Capillary electrophoresis of the proteolytic activity of the stratum corneum obtained by tape stripping

Serine proteases and some cathepsins are present in the stratum corneum. They are known to play a significant role in the pathophysiological mechanism of several dermatological conditions (e.g. atopic dermatitis) and in the induction of itch. Tape stripping of skin is a simple technique used in the investigation of skin barrier function and in the penetration of topically applied drugs. Herein, we show that CE, under stacking conditions, is a well-suited technique to measure the proteolytic activity of enzymes in the stratum corneum. Disks of about 6 mm (id) were cut from adhered tapes and submerged directly in a buffer containing the appropriate peptide substrate. After incubation, the split peptides were separated and detected directly by CE at 214 nm in a borate buffer.
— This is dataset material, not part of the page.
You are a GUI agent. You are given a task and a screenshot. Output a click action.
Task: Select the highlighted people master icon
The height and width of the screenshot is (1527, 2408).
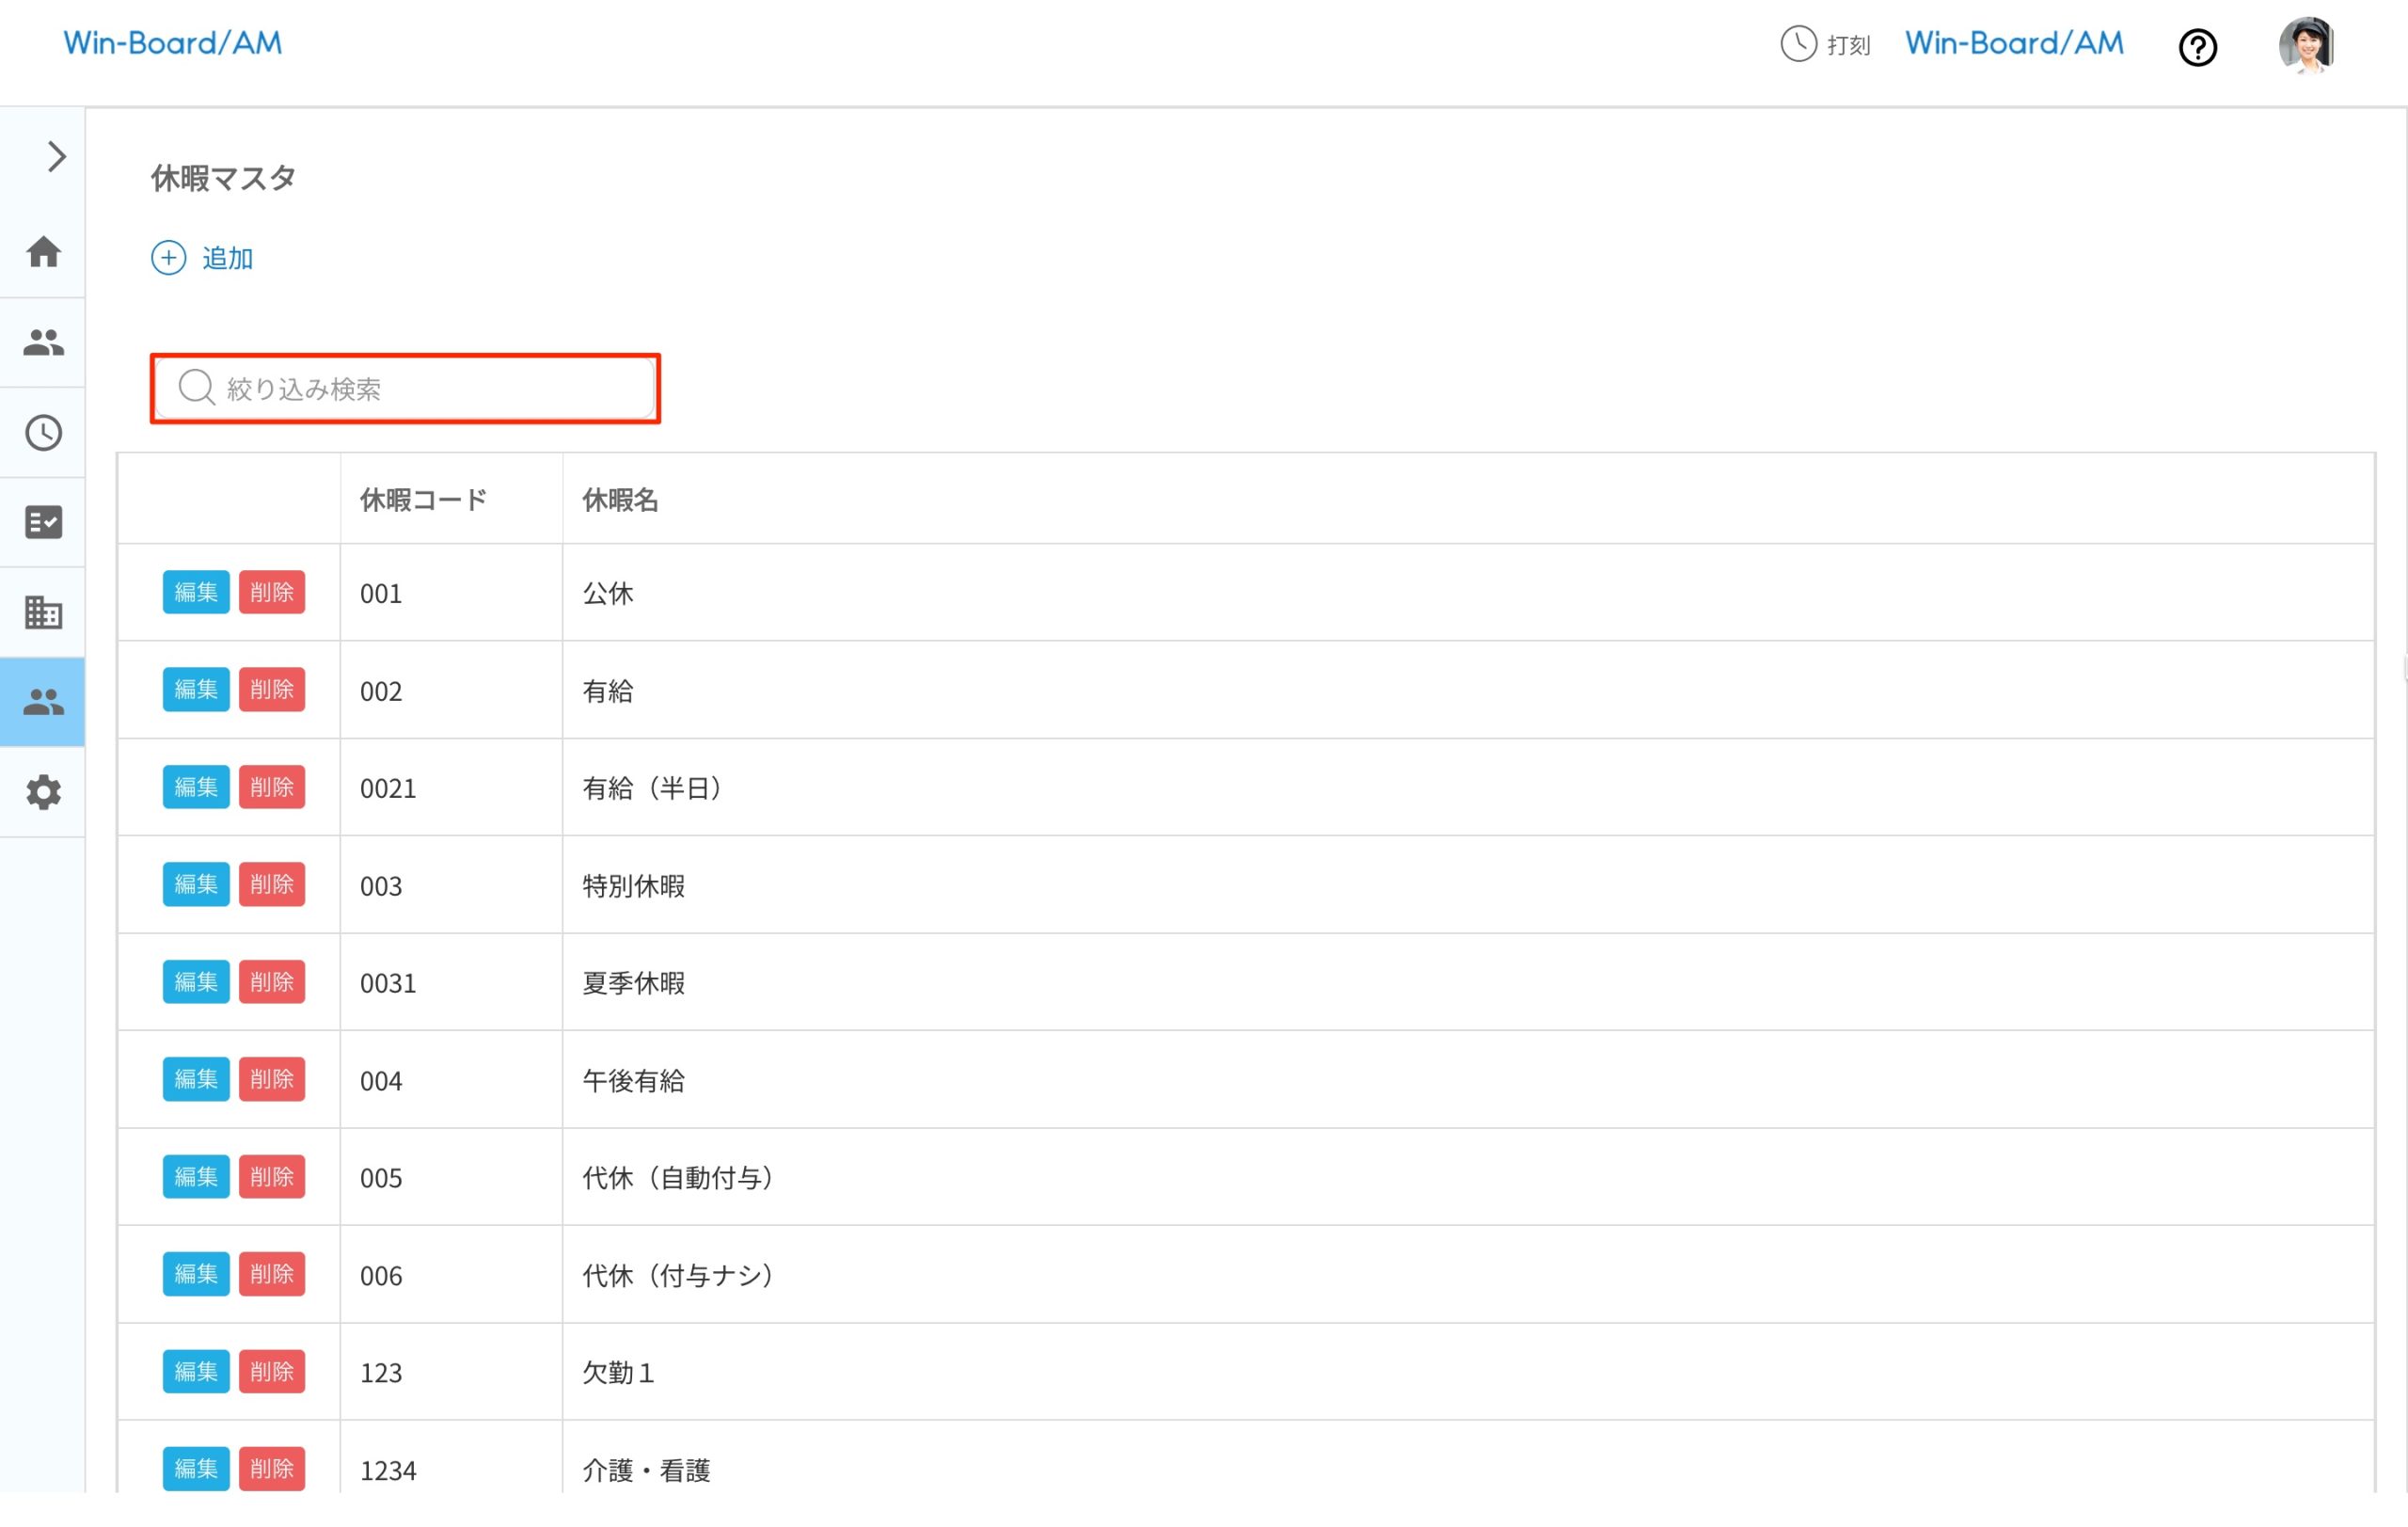click(x=43, y=702)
The esterase activity on N-benzoyl-tyrosine ethyl ester and the amidase activity on succinyl-Ala-Ala-Pro-Phe-p-nitroanilide and the splitting of hemoglobin were detected by CE. The esterase activity was the highest when compared to the proteolytic activities. Skin scratching increased the enzymatic activity adhered to the tapes. The CE offered over the traditional end-point colorimetric methods the ability to measure the low enzymatic activity and the ability to detect the released peptides directly. This technique is simple, non-invasive, easy to perform and uses non-expensive substrates. It can be useful in quantifying cathepsins and serine proteases in the skin.